Europeans Join Anti-Antigua Smear Campaign

As Antigua and Barbuda announced it would take action to counter the smear campaign launched by investors who lost money in Allen Stanford’s alleged US$8 billion fraud, a group of Europeans gave its support to the Americans and Latin Americans in their boycott calls.

The Stanford Victims Coalition (SVC) European Group is demanding that the Baldwin Spencer administration hand over Stanford property or suffer the consequences. It wants the government to act in accordance with a treaty which the investors said was co-signed with Germany and the United Kingdom.

Just last Friday, it was announced that Minister of State in the Ministry of Legal Affairs, Senator Joanne Massiah, who is also an attorney, had been chosen to spearhead government’s response to the ‘Anti-Antigua’ campaign that was launched by the SVC’s US group at the New York Times Travel Show last month.

“Owing to the viciousness of this campaign and the overwhelming negative effects it could have on our economy and citizens’ welfare, government cannot afford a simple knee-jerk reaction that could do more harm than good,” Senator Massiah was quoted in the ministry statement. The announcement followed weeks of questions about how the government intended to respond to the investors’ offensive. After the Americans launched their campaign to get travel agents, tourists and investors to stop supporting the country, the Latin American group said the move had its backing and it would be aiming to get a boycott of cruise lines which continue to stop in Antigua and Barbuda.

Then, this weekend, the Europeans issued their statement.

“The European Branch of the SVC would like the Prime Minister and his government to invoke Articles 4, 5 and 6 of the treaty that was co-signed by Antigua and the United Kingdom and also Germany ‘For the Promotion and Protection of Investments’,” the statement said, noting that Article 4 of the Treaty addresses the Compensation for losses, Article 5 addresses Expropriation of land and assets by governments, and Article 6 addresses the Repatriation of Investment and Returns.

“We demand they honour the treaty,” the investors insisted. “Return the lands and assets ‘expropriated’, make good the loans of around $230 million dollars they acquired from Stanford and begin talks with the government leaders of Great Britain, Germany, France, the United States and all other countries involved.

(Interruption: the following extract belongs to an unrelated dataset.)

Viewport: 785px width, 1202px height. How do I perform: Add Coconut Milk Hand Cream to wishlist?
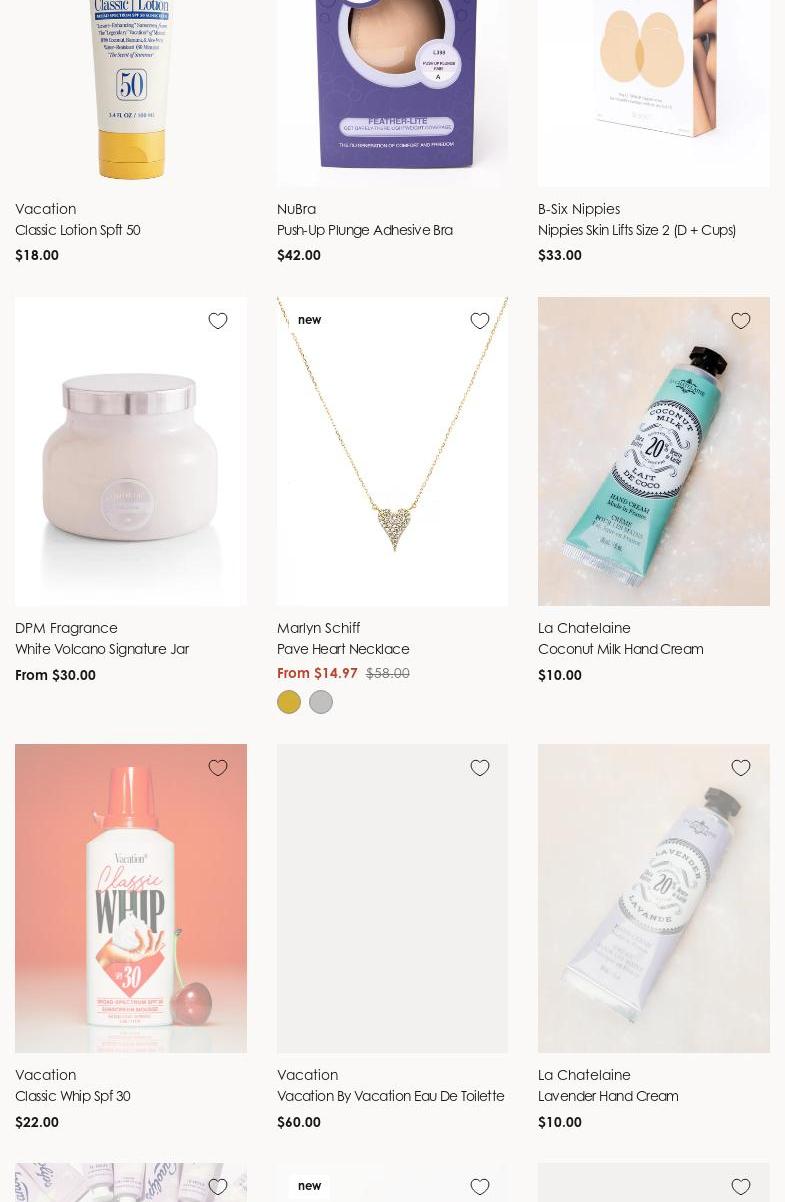(x=741, y=321)
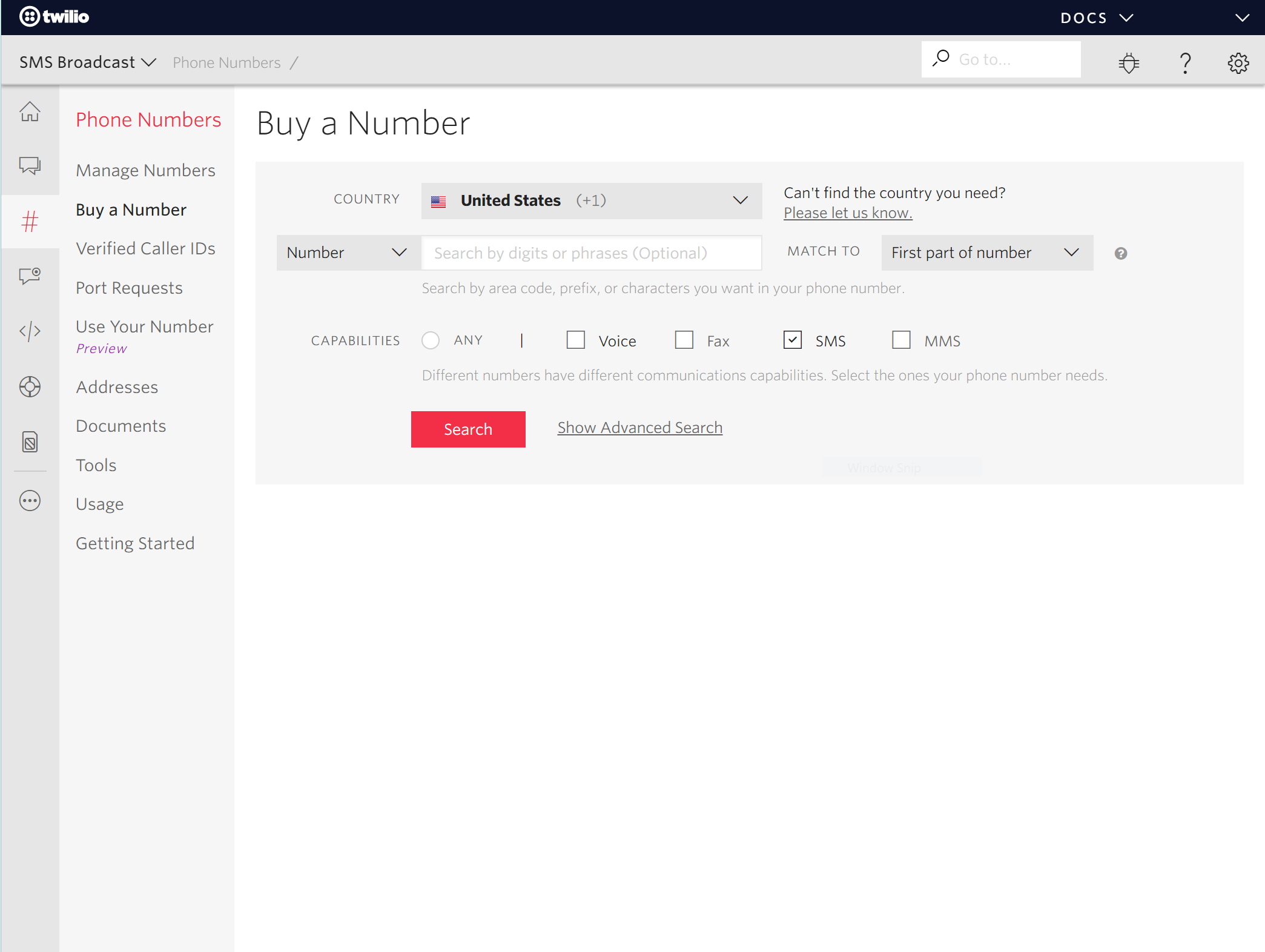The height and width of the screenshot is (952, 1265).
Task: Click Show Advanced Search link
Action: pyautogui.click(x=640, y=427)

This will send a clear signal to the rest of the world that Antigua takes its obligations seriously and intends to clean up its international reputation.”

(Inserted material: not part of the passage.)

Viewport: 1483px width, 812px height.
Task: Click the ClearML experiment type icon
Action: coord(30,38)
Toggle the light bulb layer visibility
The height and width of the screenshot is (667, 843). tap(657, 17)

They have alleged, like the American investors, that the Spencer administration has refused to engage in dialogue with the investors.

“The government of Antigua has been given every opportunity to deal with this matter and correct their error in judgement when they seized the Stanford lands and property…For over one year the government of Antigua have steadfastly refused to enter into any debate or contact with the SVC, despite repeated letters and requests for them to do so,” they added.

The Europeans have warned that their campaign will be conducted throughout the whole of Europe and “the repercussions of this action will resound throughout the whole of the island and will affect every person living there.”

In addition to the boycott campaign, Stanford investors have filed class-action lawsuits seeking US$24 billion in compensation from Antigua and Barbuda.